**Passage:**
Groundbreaking film premieres in San Francisco and Los Angeles area

The Cuban film “In
the Wrong Body” (“En el Cuerpo Equivocado”) had its U.S.
premier at San Francisco State University’s Knuth Hall Nov. 3. It had
its Los Angeles premier at the Downtown Independent Theater Nov. 9.
The film tour made an additional stop at the Art Theater of Long
Beach on Nov. 12.

ANSWER, the
National Committee to Free the Cuban Five, and the Clinica
Martin-Baro organized the San Francisco screening. The SFSU College
of Ethnic Studies, Latina/o Studies Department, Cuba Educational
Project and Union Salvadorena de Estudiantes Universitarios
co-sponsored the event. Around 200 people attended.

Cuba has made
significant progress in promoting acceptance of transgender
individuals, although deeply rooted prejudices remain to some degree.
That was the message filmmaker Marilyn Solaya brought to the West
Coast premiers.

Solaya was flown to
the U.S. from Cuba by the ANSWER Coalition (Act Now to Stop War and
End Racism), of which the Party for Socialism and Liberation is a
member. ANSWER had planned to fly both Solaya and Susel to the United
States for the premiers. Unfortunately, Susel could not come because
she was still mourning for her mother, who died earlier this year.
Susel had devoted the past 10 years to providing care for her.

Solaya was only
barely able to attend, as the U.S. government delayed approving her
visa. She arrived in the United States less than 24 hours before the
screening was scheduled to begin.

“In the Wrong
Body” takes viewers into the private life of Mavi Susel, who
received the first sex-reassignment surgery in Cuba in 1988. Filmed
20 years later, it shows Susel as she goes through the routines of
her daily life, while baring her soul about the misunderstanding and
scorn she has faced as a transgender person. At several points she
expresses regret that her struggle with social rejection prevented
her from studying and having a career.

**What to do:**
Using the passage above, explain in one to three sentences why Susel did not travel to the United States for the premieres.

**Excerpted records:**
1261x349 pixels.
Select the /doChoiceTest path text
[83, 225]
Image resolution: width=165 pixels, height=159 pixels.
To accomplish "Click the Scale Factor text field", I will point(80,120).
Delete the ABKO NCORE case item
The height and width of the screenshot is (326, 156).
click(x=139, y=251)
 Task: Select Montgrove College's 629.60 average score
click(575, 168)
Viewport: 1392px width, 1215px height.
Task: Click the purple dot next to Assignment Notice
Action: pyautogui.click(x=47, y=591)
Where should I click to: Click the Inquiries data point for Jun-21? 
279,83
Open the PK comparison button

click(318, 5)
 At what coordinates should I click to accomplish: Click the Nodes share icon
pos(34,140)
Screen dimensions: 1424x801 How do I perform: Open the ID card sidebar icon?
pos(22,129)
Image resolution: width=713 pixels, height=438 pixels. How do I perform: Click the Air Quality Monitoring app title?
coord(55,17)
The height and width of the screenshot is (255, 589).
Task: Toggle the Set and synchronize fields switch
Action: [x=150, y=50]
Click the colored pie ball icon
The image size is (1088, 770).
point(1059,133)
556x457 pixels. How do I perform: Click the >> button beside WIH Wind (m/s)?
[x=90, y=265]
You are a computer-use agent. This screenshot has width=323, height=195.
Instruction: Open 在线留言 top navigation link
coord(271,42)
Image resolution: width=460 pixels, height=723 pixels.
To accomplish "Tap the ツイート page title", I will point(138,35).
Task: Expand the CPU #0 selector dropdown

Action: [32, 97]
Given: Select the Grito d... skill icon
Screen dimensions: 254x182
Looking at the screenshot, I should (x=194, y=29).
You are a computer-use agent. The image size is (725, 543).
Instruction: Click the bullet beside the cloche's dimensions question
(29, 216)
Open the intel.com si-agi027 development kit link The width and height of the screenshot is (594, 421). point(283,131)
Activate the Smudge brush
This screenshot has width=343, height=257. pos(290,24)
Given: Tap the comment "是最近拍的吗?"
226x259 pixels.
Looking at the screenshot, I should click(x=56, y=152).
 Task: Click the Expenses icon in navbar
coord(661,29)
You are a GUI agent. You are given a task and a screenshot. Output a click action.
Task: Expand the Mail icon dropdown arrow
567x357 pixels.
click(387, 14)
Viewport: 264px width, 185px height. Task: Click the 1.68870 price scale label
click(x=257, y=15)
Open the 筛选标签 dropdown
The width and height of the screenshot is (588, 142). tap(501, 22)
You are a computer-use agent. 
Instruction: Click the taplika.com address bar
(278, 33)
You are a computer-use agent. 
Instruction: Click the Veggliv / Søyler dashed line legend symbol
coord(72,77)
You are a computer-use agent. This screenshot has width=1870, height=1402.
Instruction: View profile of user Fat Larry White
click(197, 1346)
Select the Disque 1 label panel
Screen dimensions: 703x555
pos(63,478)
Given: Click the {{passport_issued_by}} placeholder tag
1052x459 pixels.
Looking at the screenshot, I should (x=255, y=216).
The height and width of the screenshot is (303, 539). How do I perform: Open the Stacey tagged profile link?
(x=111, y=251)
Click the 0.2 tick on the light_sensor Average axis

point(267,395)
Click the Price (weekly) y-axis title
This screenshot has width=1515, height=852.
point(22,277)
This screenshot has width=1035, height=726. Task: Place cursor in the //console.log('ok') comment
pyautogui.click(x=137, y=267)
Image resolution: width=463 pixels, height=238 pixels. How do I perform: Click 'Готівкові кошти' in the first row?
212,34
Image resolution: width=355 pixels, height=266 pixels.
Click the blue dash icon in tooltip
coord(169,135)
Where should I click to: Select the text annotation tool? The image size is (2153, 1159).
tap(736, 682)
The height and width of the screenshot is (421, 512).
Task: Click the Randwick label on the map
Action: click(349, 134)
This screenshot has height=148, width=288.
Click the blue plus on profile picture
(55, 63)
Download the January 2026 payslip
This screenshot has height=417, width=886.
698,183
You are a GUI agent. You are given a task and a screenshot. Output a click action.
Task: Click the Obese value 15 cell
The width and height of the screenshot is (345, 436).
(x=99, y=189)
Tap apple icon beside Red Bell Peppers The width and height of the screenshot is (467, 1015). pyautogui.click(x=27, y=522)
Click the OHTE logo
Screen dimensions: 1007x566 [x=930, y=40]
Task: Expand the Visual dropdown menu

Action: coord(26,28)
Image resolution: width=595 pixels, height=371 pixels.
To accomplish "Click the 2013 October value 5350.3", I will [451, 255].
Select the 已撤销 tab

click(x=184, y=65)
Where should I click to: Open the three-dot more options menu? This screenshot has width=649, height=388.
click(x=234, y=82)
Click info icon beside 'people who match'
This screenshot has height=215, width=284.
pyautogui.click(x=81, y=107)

**Response to the exercise:**
Susel could not come because she was still mourning her mother, who had died earlier that year. She had spent the previous 10 years caring for her.